WHAT YOU HAVE TO DO> Determine how many lines in the records below contain "label", then state that number alone.

DATA RECORDS>

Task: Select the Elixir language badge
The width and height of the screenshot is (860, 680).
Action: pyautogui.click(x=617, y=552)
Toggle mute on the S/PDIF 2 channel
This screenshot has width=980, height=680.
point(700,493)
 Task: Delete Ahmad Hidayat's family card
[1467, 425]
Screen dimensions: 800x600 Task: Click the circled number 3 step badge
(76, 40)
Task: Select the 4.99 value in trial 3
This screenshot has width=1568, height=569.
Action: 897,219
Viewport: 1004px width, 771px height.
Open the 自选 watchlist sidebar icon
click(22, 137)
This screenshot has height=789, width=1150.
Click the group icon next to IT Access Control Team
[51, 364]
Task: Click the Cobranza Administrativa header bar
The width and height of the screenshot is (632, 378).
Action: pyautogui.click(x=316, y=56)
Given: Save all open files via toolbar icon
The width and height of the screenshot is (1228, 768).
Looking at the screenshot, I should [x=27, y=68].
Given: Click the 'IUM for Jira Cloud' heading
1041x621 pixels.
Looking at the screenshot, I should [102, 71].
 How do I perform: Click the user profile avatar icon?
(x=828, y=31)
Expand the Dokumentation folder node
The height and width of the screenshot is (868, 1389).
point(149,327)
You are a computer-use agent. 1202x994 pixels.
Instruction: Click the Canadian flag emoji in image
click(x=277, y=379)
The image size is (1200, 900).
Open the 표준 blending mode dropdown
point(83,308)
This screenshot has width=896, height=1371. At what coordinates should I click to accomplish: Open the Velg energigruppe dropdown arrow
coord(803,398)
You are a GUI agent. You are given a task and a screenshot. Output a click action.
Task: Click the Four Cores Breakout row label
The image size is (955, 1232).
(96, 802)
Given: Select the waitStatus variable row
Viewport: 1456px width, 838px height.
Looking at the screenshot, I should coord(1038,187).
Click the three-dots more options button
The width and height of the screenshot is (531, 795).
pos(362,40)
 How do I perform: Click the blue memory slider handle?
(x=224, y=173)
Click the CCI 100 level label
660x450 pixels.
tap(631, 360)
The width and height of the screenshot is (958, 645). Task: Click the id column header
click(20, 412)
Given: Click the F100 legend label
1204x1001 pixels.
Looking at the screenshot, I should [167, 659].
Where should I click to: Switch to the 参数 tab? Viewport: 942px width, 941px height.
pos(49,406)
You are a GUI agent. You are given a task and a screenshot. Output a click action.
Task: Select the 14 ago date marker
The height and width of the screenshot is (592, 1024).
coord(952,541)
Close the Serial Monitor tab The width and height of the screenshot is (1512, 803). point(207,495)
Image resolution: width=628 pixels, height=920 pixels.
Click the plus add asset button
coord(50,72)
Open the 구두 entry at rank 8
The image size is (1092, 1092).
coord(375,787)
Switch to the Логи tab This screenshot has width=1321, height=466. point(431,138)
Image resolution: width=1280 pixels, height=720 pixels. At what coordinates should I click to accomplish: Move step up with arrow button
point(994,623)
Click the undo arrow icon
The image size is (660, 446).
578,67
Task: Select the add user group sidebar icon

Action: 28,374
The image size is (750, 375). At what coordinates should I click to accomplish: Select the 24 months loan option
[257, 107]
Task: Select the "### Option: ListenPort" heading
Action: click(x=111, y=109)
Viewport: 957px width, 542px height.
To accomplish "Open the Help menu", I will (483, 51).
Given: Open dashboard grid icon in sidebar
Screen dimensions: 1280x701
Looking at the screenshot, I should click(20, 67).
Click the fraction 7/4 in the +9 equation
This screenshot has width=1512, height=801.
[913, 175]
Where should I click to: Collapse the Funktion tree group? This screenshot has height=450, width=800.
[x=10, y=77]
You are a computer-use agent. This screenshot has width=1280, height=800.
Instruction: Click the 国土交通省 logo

WRITTEN RESPONSE> 3